I have now struggled with a problem for a while so I finally resort to
asking here in the hope somebody can help me, or at least give a few
pointers. The problem is very simple, so I hope there is a simple
solution also, that I just haven't seen. Here goes:

I have a list of coordinates (X,Y,Z) which I know form a rectangular
grid with all datapoints within that rectangle existing in the list.
However, the grid is rotated and translated, relative to a "normal"
coordinate system. That is, if I do scatter(X,Y), I see the rectangle
as a diamond shape (i.e., rotated) and shifted away from the origin
(i.e., translated). The points are equally spaced.
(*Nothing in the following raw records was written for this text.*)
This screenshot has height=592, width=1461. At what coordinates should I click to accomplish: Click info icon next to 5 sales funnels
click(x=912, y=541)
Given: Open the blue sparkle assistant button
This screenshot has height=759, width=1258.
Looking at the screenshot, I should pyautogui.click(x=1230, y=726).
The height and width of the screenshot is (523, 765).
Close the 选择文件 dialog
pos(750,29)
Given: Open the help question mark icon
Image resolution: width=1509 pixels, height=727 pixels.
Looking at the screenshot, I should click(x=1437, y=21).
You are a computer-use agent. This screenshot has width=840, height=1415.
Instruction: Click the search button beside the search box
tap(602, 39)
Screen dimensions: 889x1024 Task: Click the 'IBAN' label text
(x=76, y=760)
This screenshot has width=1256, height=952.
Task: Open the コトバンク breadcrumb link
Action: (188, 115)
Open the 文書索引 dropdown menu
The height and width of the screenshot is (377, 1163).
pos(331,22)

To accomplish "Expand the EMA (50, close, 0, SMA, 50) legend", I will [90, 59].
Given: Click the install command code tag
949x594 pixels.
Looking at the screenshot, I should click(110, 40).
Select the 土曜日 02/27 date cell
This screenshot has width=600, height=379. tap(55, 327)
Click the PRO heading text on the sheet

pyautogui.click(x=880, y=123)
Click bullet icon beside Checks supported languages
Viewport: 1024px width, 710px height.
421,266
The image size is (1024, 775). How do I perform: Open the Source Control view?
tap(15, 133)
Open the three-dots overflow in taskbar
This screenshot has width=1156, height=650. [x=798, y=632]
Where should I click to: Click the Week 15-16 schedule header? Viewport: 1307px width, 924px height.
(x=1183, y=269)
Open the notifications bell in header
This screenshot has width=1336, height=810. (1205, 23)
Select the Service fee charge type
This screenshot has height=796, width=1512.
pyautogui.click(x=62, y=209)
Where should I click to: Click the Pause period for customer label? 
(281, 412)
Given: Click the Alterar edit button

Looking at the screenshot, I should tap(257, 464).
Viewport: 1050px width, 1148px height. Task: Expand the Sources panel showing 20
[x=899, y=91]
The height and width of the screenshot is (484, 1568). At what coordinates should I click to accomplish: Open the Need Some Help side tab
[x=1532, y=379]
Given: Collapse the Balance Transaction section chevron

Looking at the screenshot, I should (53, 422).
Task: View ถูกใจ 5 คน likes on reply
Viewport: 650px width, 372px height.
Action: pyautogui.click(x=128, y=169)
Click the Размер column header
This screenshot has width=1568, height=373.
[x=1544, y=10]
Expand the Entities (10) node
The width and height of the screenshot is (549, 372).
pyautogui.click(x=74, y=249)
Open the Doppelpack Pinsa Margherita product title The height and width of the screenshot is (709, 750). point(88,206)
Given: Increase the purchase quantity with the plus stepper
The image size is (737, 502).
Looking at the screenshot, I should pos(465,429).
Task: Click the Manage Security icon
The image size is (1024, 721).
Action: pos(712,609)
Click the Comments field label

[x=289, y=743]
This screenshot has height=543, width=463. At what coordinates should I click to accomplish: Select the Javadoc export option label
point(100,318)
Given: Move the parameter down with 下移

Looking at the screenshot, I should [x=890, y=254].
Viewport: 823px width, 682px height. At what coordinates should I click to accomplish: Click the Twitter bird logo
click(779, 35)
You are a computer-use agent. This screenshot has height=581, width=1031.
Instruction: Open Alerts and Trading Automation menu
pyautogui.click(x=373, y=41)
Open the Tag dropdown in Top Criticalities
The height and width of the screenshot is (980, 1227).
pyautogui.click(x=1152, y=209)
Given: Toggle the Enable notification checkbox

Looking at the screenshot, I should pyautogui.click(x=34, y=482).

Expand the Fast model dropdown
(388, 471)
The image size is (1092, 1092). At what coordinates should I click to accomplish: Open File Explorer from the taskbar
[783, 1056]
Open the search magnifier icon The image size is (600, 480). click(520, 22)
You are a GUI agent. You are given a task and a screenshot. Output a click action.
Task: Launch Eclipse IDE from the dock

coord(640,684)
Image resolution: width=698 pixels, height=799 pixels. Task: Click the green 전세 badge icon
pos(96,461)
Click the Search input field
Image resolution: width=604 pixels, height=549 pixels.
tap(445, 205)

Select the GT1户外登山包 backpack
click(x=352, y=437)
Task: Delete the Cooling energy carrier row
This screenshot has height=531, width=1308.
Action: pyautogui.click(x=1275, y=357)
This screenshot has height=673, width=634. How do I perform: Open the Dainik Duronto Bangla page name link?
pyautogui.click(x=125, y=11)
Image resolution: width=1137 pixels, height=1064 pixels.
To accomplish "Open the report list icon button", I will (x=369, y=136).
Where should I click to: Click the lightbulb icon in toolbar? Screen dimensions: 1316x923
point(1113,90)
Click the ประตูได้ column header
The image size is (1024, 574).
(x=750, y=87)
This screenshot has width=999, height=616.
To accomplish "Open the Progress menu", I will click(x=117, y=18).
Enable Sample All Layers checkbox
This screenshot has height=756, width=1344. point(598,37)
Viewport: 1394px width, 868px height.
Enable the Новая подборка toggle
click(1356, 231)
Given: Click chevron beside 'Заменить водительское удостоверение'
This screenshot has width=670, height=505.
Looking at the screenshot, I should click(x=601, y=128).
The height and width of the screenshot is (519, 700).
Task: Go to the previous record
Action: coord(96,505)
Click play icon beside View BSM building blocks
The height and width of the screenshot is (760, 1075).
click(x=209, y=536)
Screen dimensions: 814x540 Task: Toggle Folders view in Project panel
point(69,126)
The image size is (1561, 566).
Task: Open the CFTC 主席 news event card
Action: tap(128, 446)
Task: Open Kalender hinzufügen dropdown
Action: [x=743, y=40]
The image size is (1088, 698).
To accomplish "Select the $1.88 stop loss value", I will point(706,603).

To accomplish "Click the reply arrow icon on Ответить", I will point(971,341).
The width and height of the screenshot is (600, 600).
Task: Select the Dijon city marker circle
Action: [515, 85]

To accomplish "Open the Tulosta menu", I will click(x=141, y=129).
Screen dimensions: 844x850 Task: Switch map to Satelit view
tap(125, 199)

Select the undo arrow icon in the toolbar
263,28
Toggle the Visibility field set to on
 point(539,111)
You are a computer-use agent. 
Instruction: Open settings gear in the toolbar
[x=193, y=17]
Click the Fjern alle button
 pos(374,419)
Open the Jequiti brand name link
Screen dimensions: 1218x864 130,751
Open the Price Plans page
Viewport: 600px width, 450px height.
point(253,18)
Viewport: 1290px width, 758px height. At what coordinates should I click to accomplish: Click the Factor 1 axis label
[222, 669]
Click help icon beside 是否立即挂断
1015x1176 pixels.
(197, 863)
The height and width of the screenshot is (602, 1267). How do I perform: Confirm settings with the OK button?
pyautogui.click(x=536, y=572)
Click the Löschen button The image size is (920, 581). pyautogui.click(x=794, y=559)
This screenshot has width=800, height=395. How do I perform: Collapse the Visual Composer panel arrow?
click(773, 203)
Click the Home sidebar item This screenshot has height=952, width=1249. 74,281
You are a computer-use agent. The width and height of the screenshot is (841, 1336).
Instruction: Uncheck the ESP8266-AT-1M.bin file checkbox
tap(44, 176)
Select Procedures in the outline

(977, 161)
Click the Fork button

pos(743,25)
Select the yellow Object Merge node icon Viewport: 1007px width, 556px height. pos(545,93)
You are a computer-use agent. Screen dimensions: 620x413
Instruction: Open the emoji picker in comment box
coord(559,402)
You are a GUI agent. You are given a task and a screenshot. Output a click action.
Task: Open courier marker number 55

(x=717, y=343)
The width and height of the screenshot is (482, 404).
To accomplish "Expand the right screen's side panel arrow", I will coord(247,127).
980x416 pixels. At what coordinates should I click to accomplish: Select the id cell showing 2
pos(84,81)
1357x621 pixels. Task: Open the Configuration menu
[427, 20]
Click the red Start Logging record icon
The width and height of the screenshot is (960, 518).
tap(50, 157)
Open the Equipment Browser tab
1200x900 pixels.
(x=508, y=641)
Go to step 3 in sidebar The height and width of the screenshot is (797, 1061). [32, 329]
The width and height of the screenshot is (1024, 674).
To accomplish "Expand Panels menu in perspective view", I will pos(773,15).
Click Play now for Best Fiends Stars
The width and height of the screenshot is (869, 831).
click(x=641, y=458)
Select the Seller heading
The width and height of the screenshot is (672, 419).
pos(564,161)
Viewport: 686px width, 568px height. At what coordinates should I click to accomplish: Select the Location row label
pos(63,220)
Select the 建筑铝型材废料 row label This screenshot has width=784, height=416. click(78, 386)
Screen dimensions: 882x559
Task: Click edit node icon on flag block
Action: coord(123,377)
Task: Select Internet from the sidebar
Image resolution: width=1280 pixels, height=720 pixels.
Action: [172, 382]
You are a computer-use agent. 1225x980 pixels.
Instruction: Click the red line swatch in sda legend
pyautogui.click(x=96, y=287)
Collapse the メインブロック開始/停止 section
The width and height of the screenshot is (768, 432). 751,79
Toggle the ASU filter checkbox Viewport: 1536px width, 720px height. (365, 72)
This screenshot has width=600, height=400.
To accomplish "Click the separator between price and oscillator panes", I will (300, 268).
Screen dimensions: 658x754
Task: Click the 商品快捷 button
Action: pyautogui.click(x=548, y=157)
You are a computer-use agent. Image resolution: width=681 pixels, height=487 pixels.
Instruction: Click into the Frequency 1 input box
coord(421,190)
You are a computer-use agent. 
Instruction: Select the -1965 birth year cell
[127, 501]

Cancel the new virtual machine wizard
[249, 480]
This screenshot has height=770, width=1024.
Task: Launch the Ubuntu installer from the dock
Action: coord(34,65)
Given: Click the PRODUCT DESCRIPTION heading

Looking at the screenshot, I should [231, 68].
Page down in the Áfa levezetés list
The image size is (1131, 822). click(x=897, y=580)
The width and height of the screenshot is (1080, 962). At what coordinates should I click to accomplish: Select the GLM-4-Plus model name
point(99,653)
What I would like is a matrix with the surface formed by the
coordinates (X,Y,Z) so that row 1 in the matrix corresponds to all the
Z values found along the lower edge of the rectangle, row 2
corresponds to the next row up, etc. In effect, I am thereby defining
my own coordinate system like this, with axes parallel to the sides of
the rectangle. Simple as that. Had the data not been rotated, this
would of course be trivial, but since it is, I can't "travel" along,
e.g., a row in the rotated grid and copy the Z values over to the
right spot in a matrix, since a row is not a row in the "straight"
coordinate system.

I of course know the angle and offset so I have tried to simply shift
all points so that the lower left corner has (0,0) and then rotate the
points with:

xCoordsRot = (xCoords.*cosd(rotAngle))-(yCoords.*sind(rotAngle));
yCoordsRot = (xCoords.*sind(rotAngle))+(yCoords.*cosd(rotAngle));

This works, however, this is not a very "nice" result, in that there
are rounding issues causing the point spacing that I know to be an
even number (500) no longer to be so. This, in turn makes is difficult
to find the correct coordinates in my matrix for a given Z value.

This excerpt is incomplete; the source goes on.